Polyelectrolytes are important to a number of industrial applications, such as selective filtering, separations, and sensing, and as electrochemical components, for example, solid electrolytes in batteries and fuel cells. Understanding their interactions is the key to controlling polyelectrolyte aggregation and adsorption behavior. In polar or ionic solvents, electrostatic forces are a sensitive factor governing the interaction; Typically, polyelectrolyte adsorption is controlled by solution variables such as salt concentration and pH, is spontaneous, and saturates due to interfacial charge build-up (often to the point of overcompensation). As a result, polyelectrolyte films are usually grown in oppositely charged layers as a stepwise process. In recent experiments, we have uncovered conditions where polyelectrolyte adsorption to a conducting surface may become continuous in the sense of scaling linearly with time over hours [1,2]. This discovery of continuous layer growth offers an enticing possibility of nanoscale thin film growth in a single step process, but also brings forth questions of the underlying mechanisms.

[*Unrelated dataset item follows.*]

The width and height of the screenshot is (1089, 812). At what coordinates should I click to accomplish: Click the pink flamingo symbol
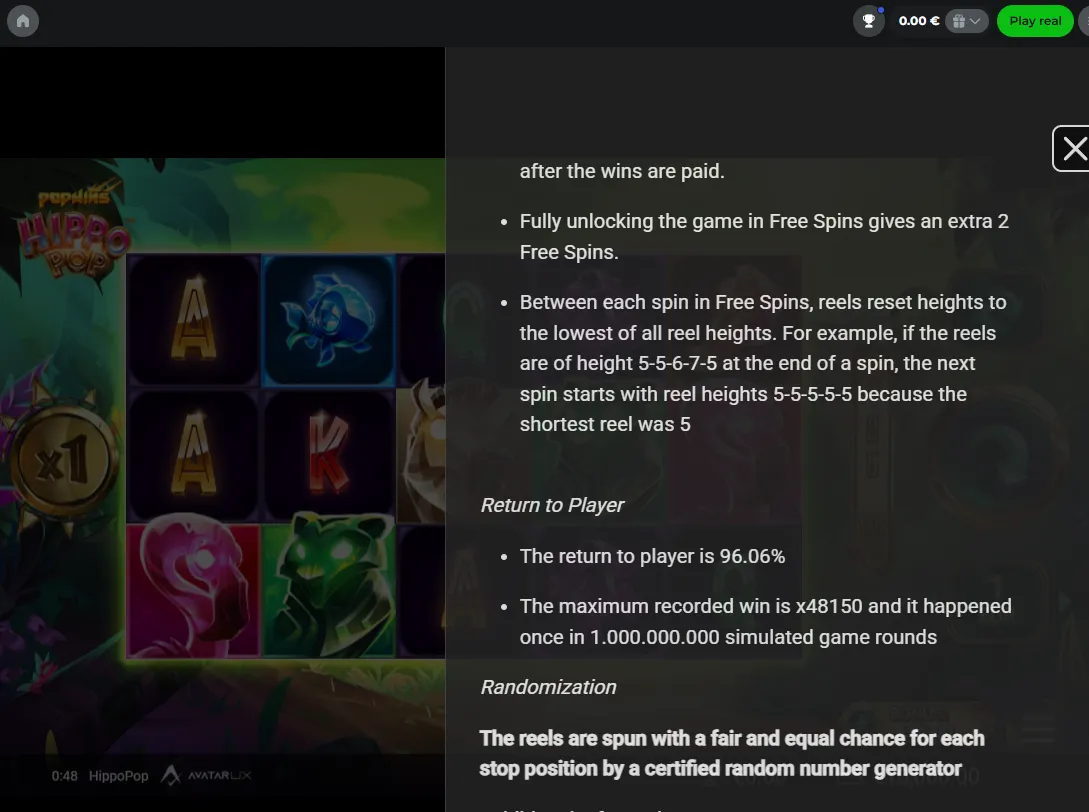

Based on our experimental observations, we suspect that the three key features to understanding the process are polymer charge regulation, the dielectric discontinuity at the adsorbing surface, and short-range attractive interactions between the polymers. Here, we present a molecular Monte Carlo simulation study aimed at understanding mechanistically the continuous adsorption process and, more broadly, the quantitative significance of these three features in polyelectrolyte adsorption. Our system consists of charged tangent spheres above a surface of variable dielectric discontinuity between the substrate and the solution, and spherical counterions and salt ions. We find that counter ion correlations act to enable the formation of stable polymer-polymer binding and aggregation. We discuss the sensitivity of the attractive regime to charge distribution both in the polyelectrolytes and in the ions, and implications to experimental observations.

[1] A. P. Ngankam and P. R. Van Tassel, Proc. Nac. Acad. Sci. 104, 1140-1145 (2007). [2] C. Olsen and P. R. Van Tassel, J. Colloid and Interface Science 329, 222-227 (2009).